:: RECORDS SUPPLIED ::
>>
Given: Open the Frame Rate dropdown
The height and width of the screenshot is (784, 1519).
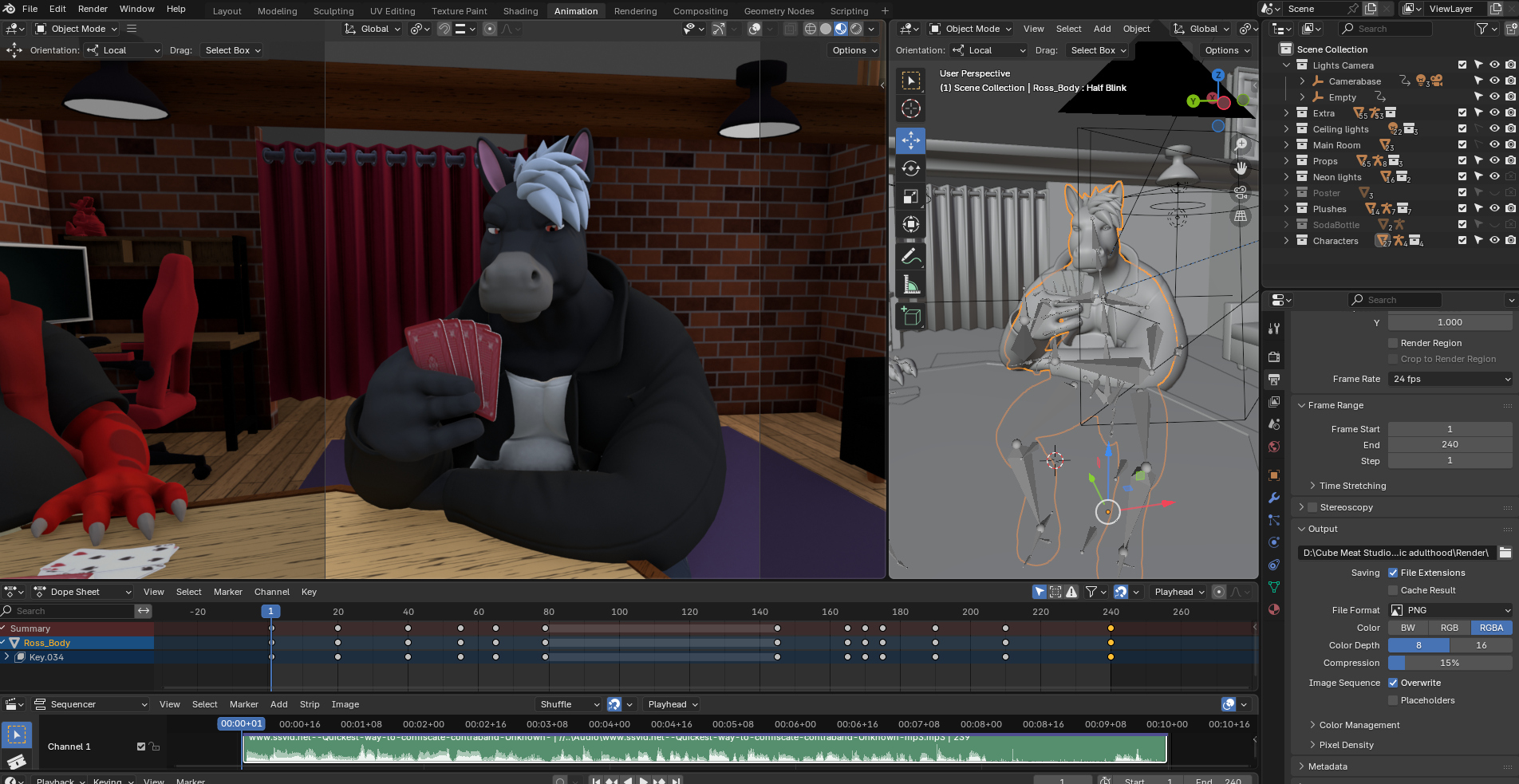Looking at the screenshot, I should (x=1450, y=379).
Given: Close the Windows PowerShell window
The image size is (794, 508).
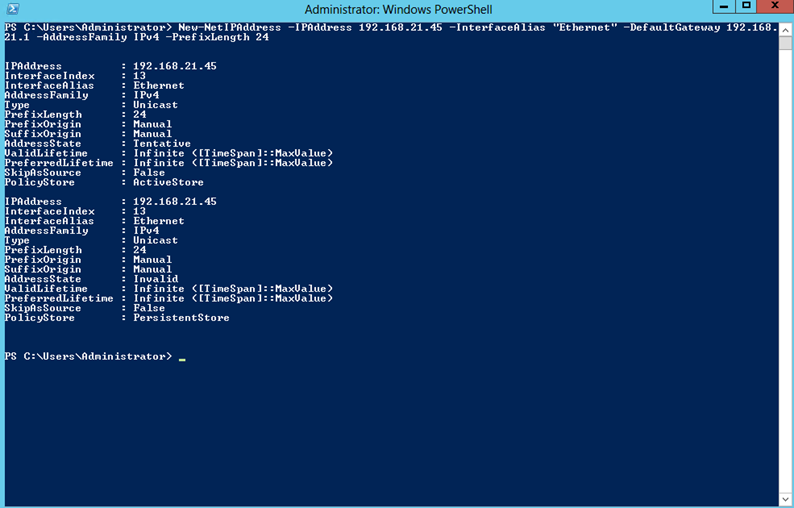Looking at the screenshot, I should coord(775,6).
<<
:: WHAT IS BEING ASKED ::
With the pictures removed, set down every line of the listing above exactly.

:: EXERCISE ANSWER ::
Given: Open the Frame Rate dropdown
The height and width of the screenshot is (784, 1519).
Looking at the screenshot, I should (x=1450, y=379).
Given: Close the Windows PowerShell window
The image size is (794, 508).
Looking at the screenshot, I should coord(775,6).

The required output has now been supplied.